~ 3 min read
URL Regex Validation: what can go wrong?
Many developers might rely on regular expressions to validate URLs they receive as user input from forms or other APIs, but this approach can lead to produce bad URL regex patterns that result in security vulnerabilities.
Surely it’s common to use regex to validate URLs such as users submitting their social media profiles, or providing images via URL links but let’s deep dive into a CVE that was identified for an npm library that was using a regex pattern to validate URLs and learn from this mistake.
URL Regex Validation
The node-forge npm package gets almost 20 million downloads a week and provides a native implementation for TLS and other cryptographic functions in JavaScript.

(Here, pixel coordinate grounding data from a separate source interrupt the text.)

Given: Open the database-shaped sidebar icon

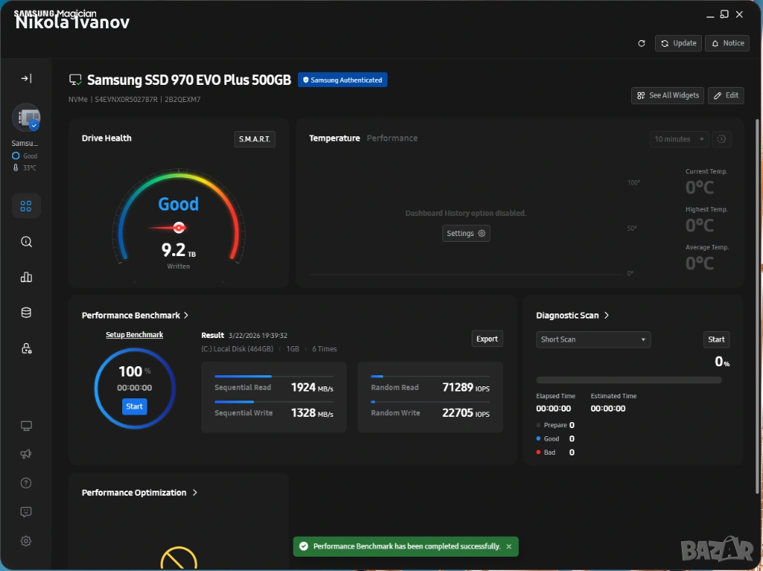Looking at the screenshot, I should point(26,313).
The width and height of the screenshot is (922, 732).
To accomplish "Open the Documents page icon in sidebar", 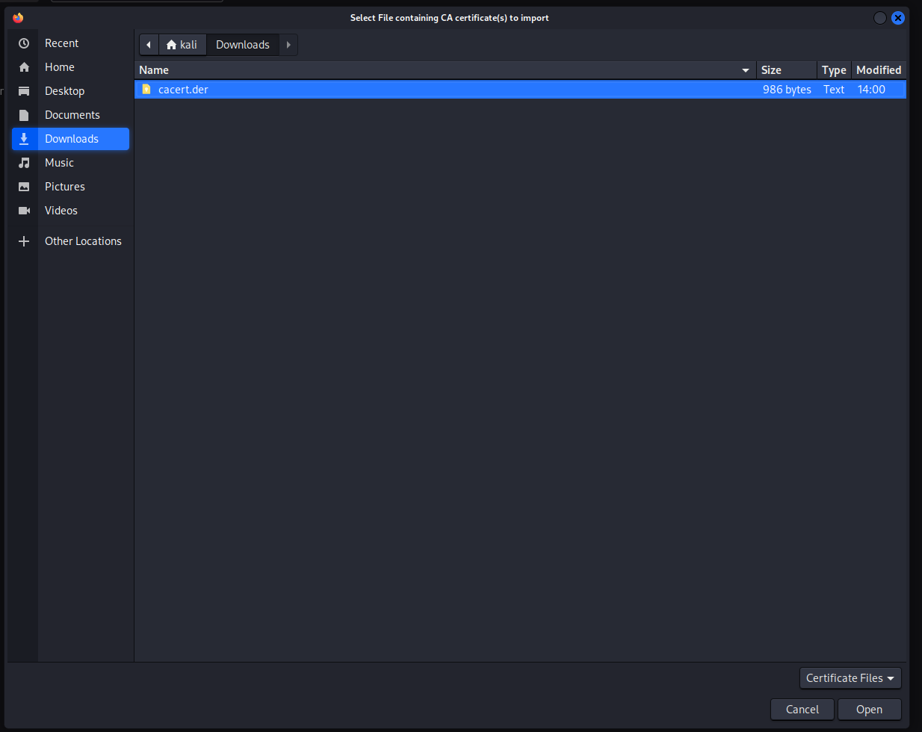I will [24, 115].
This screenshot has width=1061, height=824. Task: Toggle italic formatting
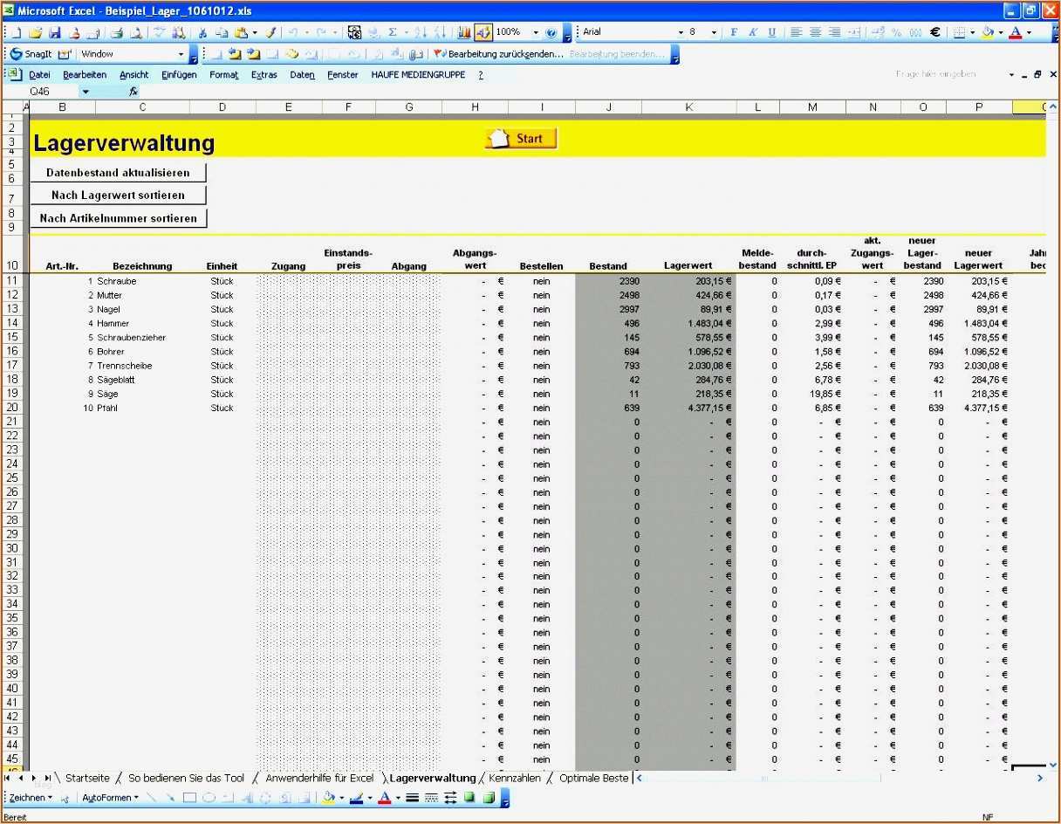[754, 31]
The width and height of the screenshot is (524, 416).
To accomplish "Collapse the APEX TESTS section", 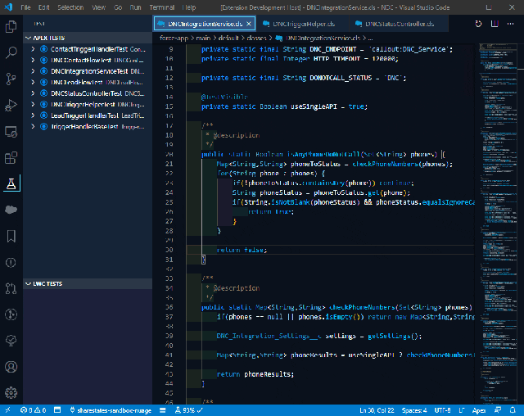I will [x=28, y=38].
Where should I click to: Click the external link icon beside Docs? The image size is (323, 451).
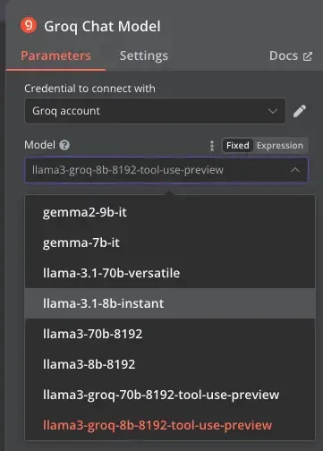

This npm package also includes a utility parseUrl
function, as follows (in the vulnerable code version):
util.parseUrl = function(str) {
var regex = /^(https?):\/\/([^:&^\/]*):?(\d*)(.*)$/g;
regex.lastIndex = 0;
var m = regex.exec(str);
var url = (m === null) ? null : {
full: str,
scheme: m[1],
host: m[2],
port: m[3],
path: m[4]
};
if(url) {
url.fullHost = url.host;
if(url.port) {
if(url.port !== 80 && url.scheme === 'http') {
url.fullHost += ':' + url.port;
} else if(url.port !== 443 && url.scheme === 'https') {
url.fullHost += ':' + url.port;
}
} else if(url.scheme === 'http') {
url.port = 80;
} else if(url.scheme === 'https') {
url.port = 443;
}
url.full = url.scheme + '://' + url.fullHost;
}
return url;
};
What could go wrong with this URL regex validation code?
👋 Just a quick break
I'm Liran Tal and I'm the author of the newest series of expert Node.js Secure Coding books. Check it out and level up your JavaScript
The Vulnerability: CVE-2022-0122
The function from the node-forge
packaged called parseUrl
makes use of a regex pattern that is vulnerable to a URL redirection. If an attacker provides a URL with a backslash after the protocol, such as https:/\/\/\
, the parseUrl
function will interpret the URL as a relative path and redirect the user to an untrusted site.
The vulnerable regex pattern used in the parseUrl
function is ^(https?):\/\/([^:&^\/]*):?(\d*)(.*)$
creates room for URL confusion and redirection to an untrusted site due to the backslash after the protocol in the URL provided by the attacker.
Based on the proof-of-concept provided by the researcher, we can explore a scenario where the parseUrl
function is used to parse a URL provided by an attacker:
var forge = require("node-forge");
var url = forge.util.parseUrl("https:/\/\/\www.github.com/foo/bar");
console.log(url);
What do you expect the url
output to be?
If we use the native new URL()
function in JavaScript to parse the provided URL in the above POC example, we get the following output:
var url = new URL("https:/\/\/\www.github.com/foo/bar");
console.log(url);
// Output:
URL {
href: 'https://www.github.com/foo/bar',
origin: 'https://www.github.com',
protocol: 'https:',
username: '',
password: '',
host: 'www.github.com',
hostname: 'www.github.com',
port: '',
pathname: '/foo/bar',
search: '',
searchParams: URLSearchParams {},
hash: ''
}
The new URL()
function correctly parses the provided URL, however the parseUrl
function in the node-forge
npm package fails to parse the URL correctly and redirects the user to an untrusted site:
{
full: 'https://',
scheme: 'https',
host: '',
port: 443,
path: '/www.github.com/foo/bar',
fullHost: ''
}
In the above example path should be set to /foo/bar
, however it is set to /www.github.com/foo/bar
which is incorrect and leads to URL redirection to an untrusted site.
URL Regex Validation Impact
The impact of this vulnerability is that an attacker can provide a malicious URL with a backslash after the protocol, and result not just in an open redirect vulnerability but also have an impact such as phishing attacks, social engineering attacks, or further yet a Server-side Request Forgery (SSRF) attack if the URL is used to make requests to internal services and the developer relies on the parseUrl
function to parse the URL and validate it.